> _Direction_: Copy the records starting at the line containing "Where should I click to: Click the dash" and ending at the line containing "Action: pyautogui.click(x=596, y=56)", swapping "gel pads" for "electrode pads" and leaving everything else unchanged.

> _Extracted records_:
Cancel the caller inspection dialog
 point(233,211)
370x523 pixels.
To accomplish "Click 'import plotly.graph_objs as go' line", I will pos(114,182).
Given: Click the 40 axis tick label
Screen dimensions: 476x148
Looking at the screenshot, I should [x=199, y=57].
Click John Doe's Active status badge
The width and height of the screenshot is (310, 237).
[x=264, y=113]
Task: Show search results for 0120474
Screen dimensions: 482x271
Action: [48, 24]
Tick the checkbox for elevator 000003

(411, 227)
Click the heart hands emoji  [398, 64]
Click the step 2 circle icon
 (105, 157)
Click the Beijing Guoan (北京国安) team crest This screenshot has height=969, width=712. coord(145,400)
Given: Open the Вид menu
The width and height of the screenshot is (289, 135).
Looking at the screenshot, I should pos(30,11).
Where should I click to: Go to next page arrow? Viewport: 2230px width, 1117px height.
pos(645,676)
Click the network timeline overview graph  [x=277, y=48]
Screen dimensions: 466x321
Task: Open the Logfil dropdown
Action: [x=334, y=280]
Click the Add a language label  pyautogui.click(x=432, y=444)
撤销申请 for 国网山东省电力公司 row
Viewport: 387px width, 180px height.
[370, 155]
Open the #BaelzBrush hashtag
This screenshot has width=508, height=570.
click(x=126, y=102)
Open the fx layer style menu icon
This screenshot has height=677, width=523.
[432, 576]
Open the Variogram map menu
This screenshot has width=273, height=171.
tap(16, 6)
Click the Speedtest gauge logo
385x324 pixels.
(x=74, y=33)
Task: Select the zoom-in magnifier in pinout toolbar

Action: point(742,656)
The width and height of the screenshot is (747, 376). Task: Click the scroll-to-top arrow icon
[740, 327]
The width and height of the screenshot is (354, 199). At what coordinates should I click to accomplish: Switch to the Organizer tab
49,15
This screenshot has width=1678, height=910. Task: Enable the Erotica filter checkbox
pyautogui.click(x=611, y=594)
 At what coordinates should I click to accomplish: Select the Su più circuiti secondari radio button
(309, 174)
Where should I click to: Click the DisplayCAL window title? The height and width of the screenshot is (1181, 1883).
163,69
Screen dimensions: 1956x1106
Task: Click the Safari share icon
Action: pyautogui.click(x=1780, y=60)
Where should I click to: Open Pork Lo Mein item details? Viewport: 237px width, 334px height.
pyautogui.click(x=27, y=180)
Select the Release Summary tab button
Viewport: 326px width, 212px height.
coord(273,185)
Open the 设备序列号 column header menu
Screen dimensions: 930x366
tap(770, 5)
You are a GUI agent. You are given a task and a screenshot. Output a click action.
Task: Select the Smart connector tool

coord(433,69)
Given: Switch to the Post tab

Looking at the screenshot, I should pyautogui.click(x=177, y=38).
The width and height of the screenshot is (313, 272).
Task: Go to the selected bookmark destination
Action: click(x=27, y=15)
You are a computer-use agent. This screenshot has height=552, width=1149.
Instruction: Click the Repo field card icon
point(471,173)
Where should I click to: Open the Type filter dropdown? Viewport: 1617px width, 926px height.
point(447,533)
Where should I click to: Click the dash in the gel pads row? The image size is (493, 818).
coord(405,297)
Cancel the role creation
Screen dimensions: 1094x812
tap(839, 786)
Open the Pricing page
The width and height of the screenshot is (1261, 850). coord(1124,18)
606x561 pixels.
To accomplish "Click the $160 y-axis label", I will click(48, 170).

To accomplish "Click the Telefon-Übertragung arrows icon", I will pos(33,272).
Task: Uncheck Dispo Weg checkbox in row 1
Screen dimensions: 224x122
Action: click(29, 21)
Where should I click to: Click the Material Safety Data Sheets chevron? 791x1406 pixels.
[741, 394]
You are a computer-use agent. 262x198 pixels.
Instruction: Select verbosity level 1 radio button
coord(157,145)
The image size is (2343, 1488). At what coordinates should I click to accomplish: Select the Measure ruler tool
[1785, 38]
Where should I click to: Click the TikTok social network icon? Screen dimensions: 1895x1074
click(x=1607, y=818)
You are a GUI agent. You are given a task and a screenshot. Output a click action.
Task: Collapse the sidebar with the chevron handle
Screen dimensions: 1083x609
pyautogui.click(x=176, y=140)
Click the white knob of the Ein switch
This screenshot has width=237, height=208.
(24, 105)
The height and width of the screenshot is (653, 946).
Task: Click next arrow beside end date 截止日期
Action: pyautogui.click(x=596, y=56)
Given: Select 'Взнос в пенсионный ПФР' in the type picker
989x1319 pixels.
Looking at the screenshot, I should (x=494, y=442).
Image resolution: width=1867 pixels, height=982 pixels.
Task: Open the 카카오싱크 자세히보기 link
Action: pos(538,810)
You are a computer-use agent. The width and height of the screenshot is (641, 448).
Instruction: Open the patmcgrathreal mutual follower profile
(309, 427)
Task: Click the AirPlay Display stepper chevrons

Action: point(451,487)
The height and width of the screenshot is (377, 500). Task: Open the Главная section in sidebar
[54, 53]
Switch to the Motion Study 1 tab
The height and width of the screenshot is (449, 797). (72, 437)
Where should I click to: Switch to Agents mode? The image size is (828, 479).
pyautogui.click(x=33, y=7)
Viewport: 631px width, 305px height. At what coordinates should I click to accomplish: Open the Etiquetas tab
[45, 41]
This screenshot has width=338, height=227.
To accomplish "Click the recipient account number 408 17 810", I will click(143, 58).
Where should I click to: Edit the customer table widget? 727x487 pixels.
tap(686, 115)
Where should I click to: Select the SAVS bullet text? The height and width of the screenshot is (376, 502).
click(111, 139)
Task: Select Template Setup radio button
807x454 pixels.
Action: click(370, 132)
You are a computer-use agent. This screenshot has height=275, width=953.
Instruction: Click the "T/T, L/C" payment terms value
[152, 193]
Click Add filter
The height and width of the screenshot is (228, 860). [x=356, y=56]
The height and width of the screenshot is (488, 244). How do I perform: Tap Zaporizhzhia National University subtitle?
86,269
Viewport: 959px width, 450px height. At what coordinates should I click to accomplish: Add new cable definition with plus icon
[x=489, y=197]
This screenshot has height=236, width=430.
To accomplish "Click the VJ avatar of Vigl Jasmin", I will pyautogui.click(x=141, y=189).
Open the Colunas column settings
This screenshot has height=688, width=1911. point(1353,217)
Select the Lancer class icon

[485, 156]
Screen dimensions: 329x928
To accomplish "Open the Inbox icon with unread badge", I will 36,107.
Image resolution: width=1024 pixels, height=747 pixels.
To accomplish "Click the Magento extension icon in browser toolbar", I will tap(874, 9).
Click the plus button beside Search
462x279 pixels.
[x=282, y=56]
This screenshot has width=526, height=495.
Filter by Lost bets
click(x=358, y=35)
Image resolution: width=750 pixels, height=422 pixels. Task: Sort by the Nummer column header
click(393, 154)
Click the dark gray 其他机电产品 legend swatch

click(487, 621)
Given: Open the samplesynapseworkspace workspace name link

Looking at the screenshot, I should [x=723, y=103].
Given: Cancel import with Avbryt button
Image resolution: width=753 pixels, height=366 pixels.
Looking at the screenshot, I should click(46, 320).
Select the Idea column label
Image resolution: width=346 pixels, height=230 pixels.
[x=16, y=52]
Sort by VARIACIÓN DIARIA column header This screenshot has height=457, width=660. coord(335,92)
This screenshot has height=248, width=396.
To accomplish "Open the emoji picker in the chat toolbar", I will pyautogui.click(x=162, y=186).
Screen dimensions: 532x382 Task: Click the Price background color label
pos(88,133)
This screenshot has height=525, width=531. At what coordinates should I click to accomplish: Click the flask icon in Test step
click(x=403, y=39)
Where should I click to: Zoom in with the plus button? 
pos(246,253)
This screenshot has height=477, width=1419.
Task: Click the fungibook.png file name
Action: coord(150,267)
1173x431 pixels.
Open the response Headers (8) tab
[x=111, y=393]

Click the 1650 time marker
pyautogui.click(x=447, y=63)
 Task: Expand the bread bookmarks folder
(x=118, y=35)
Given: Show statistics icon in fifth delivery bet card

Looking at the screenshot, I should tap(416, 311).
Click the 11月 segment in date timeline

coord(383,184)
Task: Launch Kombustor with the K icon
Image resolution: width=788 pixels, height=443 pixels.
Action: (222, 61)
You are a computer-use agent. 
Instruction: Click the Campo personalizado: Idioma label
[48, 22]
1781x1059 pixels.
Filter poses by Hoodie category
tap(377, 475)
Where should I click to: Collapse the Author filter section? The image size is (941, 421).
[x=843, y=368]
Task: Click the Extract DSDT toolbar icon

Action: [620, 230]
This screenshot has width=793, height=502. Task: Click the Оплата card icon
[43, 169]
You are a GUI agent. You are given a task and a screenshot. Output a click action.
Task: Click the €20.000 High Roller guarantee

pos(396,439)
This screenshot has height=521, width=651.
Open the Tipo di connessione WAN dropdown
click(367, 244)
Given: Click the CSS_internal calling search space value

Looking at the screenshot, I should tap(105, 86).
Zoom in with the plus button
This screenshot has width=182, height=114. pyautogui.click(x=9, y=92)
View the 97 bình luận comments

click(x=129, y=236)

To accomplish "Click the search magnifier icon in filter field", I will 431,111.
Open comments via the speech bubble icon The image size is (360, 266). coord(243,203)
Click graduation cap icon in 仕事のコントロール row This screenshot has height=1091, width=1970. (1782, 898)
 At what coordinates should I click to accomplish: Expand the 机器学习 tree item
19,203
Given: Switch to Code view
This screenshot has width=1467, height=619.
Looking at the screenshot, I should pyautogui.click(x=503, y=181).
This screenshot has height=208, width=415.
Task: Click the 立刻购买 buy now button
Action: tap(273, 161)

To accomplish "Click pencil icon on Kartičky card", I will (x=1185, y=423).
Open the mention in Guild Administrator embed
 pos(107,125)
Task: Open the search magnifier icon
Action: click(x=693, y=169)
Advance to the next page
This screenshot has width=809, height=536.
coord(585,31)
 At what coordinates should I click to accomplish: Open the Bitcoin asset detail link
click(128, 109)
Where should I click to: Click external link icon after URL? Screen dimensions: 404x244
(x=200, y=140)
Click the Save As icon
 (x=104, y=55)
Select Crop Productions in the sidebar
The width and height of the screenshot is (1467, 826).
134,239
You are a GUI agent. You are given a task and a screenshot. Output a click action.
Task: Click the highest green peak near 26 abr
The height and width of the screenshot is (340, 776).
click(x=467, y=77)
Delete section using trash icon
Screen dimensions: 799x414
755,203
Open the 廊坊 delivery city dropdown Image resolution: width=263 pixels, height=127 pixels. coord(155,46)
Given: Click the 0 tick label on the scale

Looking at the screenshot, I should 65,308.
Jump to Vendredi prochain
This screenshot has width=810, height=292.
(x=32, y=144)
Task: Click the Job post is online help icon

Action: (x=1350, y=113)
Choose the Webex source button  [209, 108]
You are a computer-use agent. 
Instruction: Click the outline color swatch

> _Result below_:
Where should I click to: Click the dash in the electrode pads row? The image size is (493, 818).
coord(405,297)
Cancel the role creation
Screen dimensions: 1094x812
tap(839, 786)
Open the Pricing page
The width and height of the screenshot is (1261, 850). coord(1124,18)
606x561 pixels.
To accomplish "Click the $160 y-axis label", I will click(48, 170).

To accomplish "Click the Telefon-Übertragung arrows icon", I will pos(33,272).
Task: Uncheck Dispo Weg checkbox in row 1
Screen dimensions: 224x122
Action: click(29, 21)
Where should I click to: Click the Material Safety Data Sheets chevron? 791x1406 pixels.
[741, 394]
You are a computer-use agent. 262x198 pixels.
Instruction: Select verbosity level 1 radio button
coord(157,145)
The image size is (2343, 1488). At what coordinates should I click to accomplish: Select the Measure ruler tool
[1785, 38]
Where should I click to: Click the TikTok social network icon? Screen dimensions: 1895x1074
click(x=1607, y=818)
You are a GUI agent. You are given a task and a screenshot. Output a click action.
Task: Collapse the sidebar with the chevron handle
Screen dimensions: 1083x609
pyautogui.click(x=176, y=140)
Click the white knob of the Ein switch
This screenshot has width=237, height=208.
(24, 105)
The height and width of the screenshot is (653, 946).
Task: Click next arrow beside end date 截止日期
Action: pyautogui.click(x=596, y=56)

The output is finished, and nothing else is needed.